**Requirement:** Count the lines below that contain the string "link", and reply with that number alone.

(Dataset rows)
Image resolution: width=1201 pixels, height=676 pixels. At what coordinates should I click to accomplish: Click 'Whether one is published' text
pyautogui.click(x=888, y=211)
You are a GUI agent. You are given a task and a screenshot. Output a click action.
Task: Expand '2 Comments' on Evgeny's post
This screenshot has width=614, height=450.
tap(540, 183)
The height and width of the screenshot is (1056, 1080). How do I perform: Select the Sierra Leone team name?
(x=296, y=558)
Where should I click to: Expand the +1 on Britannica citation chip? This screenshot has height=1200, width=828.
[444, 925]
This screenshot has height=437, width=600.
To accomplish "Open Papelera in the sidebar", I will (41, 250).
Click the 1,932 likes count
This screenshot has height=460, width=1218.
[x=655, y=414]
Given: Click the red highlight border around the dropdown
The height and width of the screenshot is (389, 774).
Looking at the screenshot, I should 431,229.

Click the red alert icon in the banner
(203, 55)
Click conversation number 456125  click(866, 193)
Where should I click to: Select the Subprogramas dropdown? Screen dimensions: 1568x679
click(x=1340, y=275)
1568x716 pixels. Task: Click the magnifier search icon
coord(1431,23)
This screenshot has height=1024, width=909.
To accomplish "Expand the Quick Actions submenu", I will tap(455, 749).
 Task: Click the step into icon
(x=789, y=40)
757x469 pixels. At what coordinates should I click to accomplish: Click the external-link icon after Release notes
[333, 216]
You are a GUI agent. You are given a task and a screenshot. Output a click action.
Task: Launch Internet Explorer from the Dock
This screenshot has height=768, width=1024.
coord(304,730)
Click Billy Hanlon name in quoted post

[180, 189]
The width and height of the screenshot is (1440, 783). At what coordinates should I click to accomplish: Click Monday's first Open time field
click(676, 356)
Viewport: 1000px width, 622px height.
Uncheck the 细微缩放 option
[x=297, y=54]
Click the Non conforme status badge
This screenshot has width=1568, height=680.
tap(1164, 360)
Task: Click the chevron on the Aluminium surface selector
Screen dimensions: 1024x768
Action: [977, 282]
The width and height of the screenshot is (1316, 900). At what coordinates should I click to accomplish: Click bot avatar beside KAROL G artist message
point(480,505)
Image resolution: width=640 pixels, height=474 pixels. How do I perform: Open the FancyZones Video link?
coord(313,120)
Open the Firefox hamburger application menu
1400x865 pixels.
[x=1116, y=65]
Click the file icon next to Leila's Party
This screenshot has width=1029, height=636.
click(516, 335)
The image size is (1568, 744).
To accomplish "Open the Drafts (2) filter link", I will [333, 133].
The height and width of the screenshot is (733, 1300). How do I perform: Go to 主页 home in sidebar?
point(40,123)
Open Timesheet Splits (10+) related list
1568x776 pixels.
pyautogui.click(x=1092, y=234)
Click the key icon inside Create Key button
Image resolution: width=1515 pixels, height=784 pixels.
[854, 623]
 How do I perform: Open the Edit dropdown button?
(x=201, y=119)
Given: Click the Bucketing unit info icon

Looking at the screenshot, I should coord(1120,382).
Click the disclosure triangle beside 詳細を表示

**Response to this task:** 3